Experiencing fewer reported nonconforming events is not always better. Rather, it is worthwhile to capture as many events as possible, as each reported event can provide valuable information to the laboratory for continuous improvement. A reporting culture can be fostered and staff incentivized to make a successful NCE program more likely. Reported NCEs can be triaged and prioritized for remediation based on severity, and metrics can be tracked to demonstrate reporting and remediation performance. As a conscientious laboratory leader, do not bury your head in the sand when it comes to errors, mistakes, and nonconforming events in the laboratory. Demonstrating organizational honesty by recognizing that nonconformances occur and vulnerabilities exist in laboratory processes, then actively correcting those issues, will result in improved quality, efficiency, and financial bottom line.

References

  1. ISO 9000:2005. Quality Management Systems – Fundamentals and Vocabulary. Section 3.6: Terms relating to conformity; 3.6.2. Accessed 7.12.19: www.iso.org/obp/ui/#iso:std:iso:9000:ed-3:v1:en
  2. Code of Federal Regulations. Title 42 – Public Health. CMS, DHHS. Subchapter G – Standards and Certification; §493.1239 Standard: General laboratory systems quality assessment. Accessed: 7.12.19 http://federal.elaws.us/cfr/title42.part493.section493.1239
  3. Outcome Engenuity website. What does our model of accountability look like? Accessed 7.12.19: http://outcome-eng.com/getting-to-know-just-culture/
  4. Neyestani B. Quality Costing Technique: An Appropriate Financial Indicator for Reducing Costs and Improving Quality in the Organizations. March 2017. https://doi.org/10.5281/zenodo.375973

Jennifer Dawson, MHA, FACHE, CPHQ, LSSBB, DLM(ASCP)SLS, QIHC, QLC, is Vice President for Quality & Regulatory at Human Longevity, Inc, in San Diego, California. She is a member of the CLSI Quality Management Systems Expert Panel, the Cardinal Health Laboratory Advisory Board and the ASCLS Patient Safety Committee. She recently served on the AACC Management Sciences & Patient Safety Division Executive Committee, the CLMA Board of Directors, and the Malcolm Baldrige National Quality Award Board of Examiners.

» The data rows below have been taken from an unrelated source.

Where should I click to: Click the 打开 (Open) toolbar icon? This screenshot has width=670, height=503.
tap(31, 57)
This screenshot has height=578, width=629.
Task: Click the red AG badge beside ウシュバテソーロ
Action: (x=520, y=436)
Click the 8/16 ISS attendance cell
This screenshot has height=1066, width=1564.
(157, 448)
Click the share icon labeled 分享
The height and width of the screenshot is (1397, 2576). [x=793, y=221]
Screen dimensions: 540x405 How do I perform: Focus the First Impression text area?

After emphasis is placed on NCEs and a reporting culture is fostered, do not panic if you receive an influx of NCEs. This probably does not indicate that more is going wrong in your laboratory; rather, it is more likely that you are simply experiencing more reporting. This is a critical point for the program where events must be triaged and remediated in a timely manner to create confidence in the NCE program amongst staff. Once reporting catches up for lost time, event reporting will decline and likely plateau. It is also common to experience a shift over time from higher severity events being reported proportionally to lower severity and near miss events being reported. An evolution from reactive to proactive reporting helps the laboratory expend less money due to rework and other failure costs.